## Task to complete
In the material below, find the line that contains "Task: Place cursor at print(f4) statement" and the line that contains "Image resolution: width=1100", then write out exactly those two lines and everything between them.

## Input records
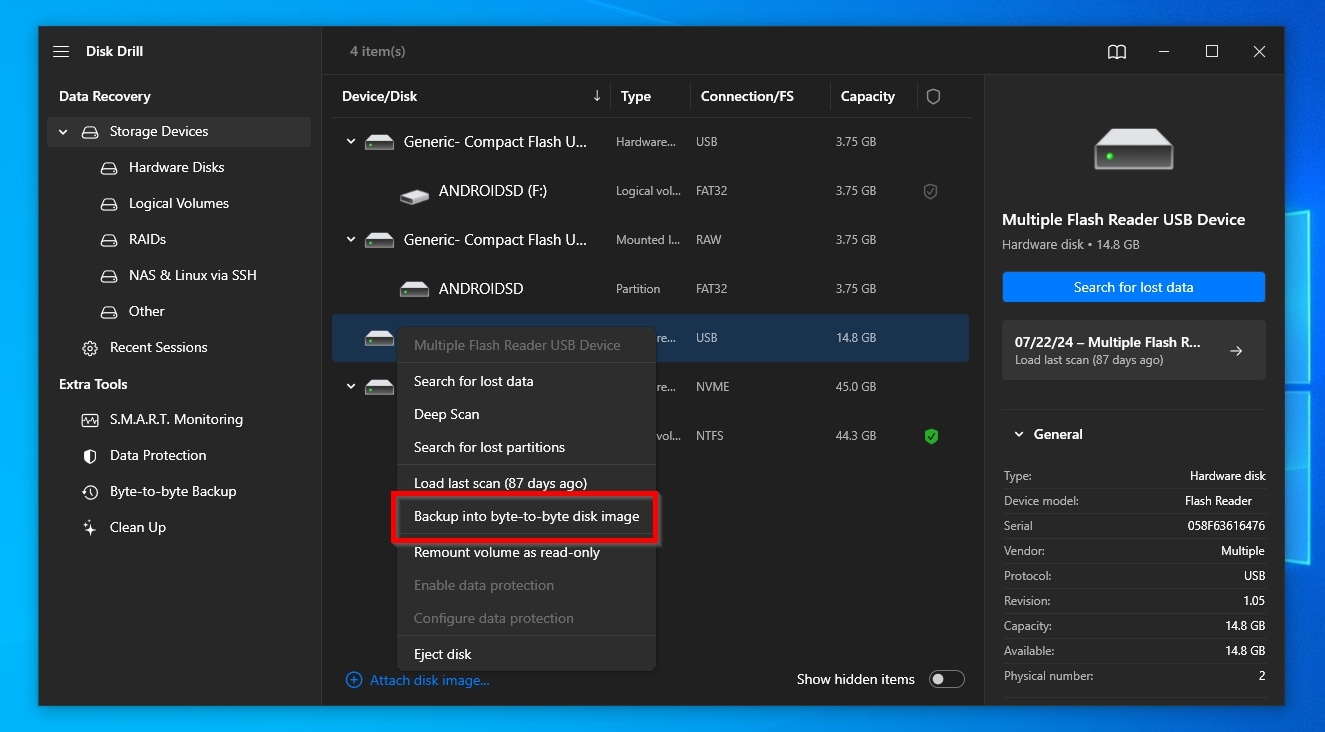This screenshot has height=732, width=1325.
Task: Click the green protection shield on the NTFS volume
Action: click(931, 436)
---
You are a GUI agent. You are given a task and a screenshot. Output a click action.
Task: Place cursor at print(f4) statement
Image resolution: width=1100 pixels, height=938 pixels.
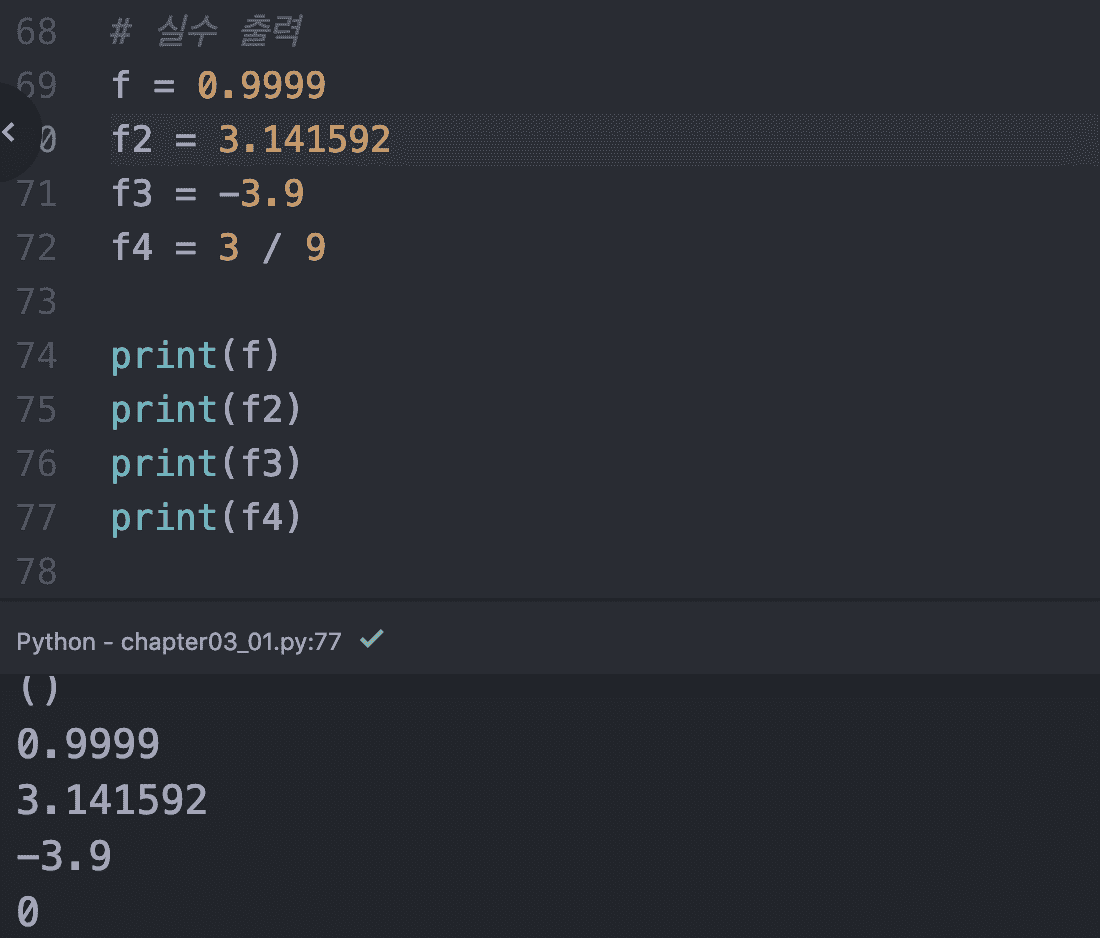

## Answer box
Task: Place cursor at print(f4) statement
Image resolution: width=1100 pixels, height=938 pixels.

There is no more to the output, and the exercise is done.